Студенту, конечно, не запрещен вход к заалтарным столам, но Димка ни разу не обедал в профессорской столовке уже хотя бы по причине более высоких цен. Его вполне устраивали копеечные кисленькие винегреты, постные борщи и котлетки, находящиеся в близком родстве с хлебом. Лишь бы живот подешевле набить. И еще ему было страшно глядеть на такое обилие умов, занятых прозаическим делом поглощения пищи. Терзаемый тупым ножом шницель по-венски и зеленый моченый помидор, который исчезал в округлившемся и вытянутом рту, чтобы там лопнуть и омочить глотку острым соком, стремительно иссыхающие под напором ложек золотистые озерца солянок в тарелках, хруст селедочных костей на зубах, все это сводило великих, всезнающих, говорящих на языках, эрудированных, увенчанных с их кафедр вниз. вниз. Димке хотелось боготворить своих учителей, как бы он ни относился к некоторым из них. И вдруг - эти склоненные над столами головы, жующие рты, потускневшие, обращенные внутрь, к желудку, глаза - торжество низменного над величием разума. Нет, Димка был неисправимый романтик. Профессорская столовая его пугала, хотя многие из сокурсников, те, что получали от пап и мам достаточное пособие, ходили сюда, пользуясь демократическим укладом университетской жизни.
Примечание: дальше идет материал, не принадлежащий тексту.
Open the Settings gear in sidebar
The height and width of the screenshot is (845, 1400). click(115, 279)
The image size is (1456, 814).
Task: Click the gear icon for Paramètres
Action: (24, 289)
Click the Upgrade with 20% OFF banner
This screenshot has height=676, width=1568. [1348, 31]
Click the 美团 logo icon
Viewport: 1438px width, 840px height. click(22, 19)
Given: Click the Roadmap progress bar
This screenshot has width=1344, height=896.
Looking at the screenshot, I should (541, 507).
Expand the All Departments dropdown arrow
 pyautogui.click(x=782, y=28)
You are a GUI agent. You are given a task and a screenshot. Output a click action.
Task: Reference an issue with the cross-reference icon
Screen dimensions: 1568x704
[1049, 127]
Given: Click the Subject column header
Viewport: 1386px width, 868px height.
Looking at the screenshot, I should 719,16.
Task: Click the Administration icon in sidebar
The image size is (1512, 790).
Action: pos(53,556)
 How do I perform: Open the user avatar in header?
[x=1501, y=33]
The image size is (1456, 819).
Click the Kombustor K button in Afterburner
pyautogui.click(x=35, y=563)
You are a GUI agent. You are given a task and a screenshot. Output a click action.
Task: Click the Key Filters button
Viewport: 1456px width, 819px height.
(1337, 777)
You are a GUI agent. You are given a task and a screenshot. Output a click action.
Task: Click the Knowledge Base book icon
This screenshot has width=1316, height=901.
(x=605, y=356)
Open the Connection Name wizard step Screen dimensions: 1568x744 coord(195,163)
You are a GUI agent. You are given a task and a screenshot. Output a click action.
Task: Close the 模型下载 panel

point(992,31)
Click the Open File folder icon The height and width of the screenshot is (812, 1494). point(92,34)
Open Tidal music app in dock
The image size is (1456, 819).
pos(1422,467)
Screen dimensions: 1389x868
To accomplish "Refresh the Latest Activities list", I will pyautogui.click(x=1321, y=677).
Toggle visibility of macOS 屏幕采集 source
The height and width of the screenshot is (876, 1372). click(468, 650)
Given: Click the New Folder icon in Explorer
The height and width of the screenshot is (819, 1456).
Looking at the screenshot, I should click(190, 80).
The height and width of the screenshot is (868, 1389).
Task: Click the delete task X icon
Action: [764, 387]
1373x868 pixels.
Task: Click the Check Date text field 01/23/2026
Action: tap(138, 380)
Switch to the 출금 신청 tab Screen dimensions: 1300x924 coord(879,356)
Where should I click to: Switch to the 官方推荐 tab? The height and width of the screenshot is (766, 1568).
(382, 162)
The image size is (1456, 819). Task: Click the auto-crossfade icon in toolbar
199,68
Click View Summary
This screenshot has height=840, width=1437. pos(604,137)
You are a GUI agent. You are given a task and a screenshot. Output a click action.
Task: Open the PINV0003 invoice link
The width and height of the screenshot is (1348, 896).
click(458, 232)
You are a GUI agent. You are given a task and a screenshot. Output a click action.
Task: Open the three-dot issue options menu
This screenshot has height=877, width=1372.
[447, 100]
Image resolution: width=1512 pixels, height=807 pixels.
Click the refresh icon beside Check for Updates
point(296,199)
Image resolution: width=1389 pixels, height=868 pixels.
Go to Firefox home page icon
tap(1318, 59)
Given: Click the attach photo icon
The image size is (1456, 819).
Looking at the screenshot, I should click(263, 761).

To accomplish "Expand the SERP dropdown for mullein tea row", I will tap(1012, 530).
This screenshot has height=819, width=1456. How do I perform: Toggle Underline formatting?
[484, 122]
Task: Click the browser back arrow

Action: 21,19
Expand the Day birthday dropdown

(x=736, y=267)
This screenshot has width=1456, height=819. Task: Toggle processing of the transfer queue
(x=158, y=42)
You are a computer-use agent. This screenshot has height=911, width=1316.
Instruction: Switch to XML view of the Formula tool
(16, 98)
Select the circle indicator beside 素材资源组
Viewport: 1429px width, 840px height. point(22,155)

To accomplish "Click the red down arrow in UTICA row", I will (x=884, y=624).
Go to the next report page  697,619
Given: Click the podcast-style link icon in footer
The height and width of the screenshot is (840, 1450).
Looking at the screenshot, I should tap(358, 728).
Но с Голованом все выглядит просто и естественно. Он уверенно усаживается на стул, не дожидаясь официантки, смахивает крупной ладонью крошки со стола в бумажную салфетку, пробует нож о палец, по-студенчески намазывает кусок черного хлеба горчицей, словом, все делает ловко, ладно, точно. И официантки объявляются тут же, даже не одна, а две - видно, нравится им этот стройный и молодой подполковник, и незамедлительно на столе появляются пышущие жаром тарелки борща с увесистыми кусками говядины, и ножи подаются острые, и капустный салатик поперчен алым и пахучим порошком, по вкусу подполковника. И тут же все жующие вокруг превращаются в уютное, занятое обеденным делом семейство, и Димка смотрит на них уже е некоторым умилением: надо же, такие умы, такие головы, даже синтетическую икру придумали и множество иных чудес, и вот сидят доверчиво на равных рядом с ним, все еще ошарашенным столицей маленьким студентом, и не стесняются открыть тайну своей обыкновенности, своего равенства со всем живущим.
А Голован с возгласом "под борщ молчат" ложку за ложкой отправляет обжигающее варево в свою офицерскую крепкую утробу. Он тоже свой, близкий, Димка растроган. Ему даже есть расхотелось, ему хочется смотреть вокруг, перезнакомиться со всеми, узнать этих людей, проникнуть в их загадочную, такую далекую от него, такую, наверно, устроенную, прочную, красивую жизнь.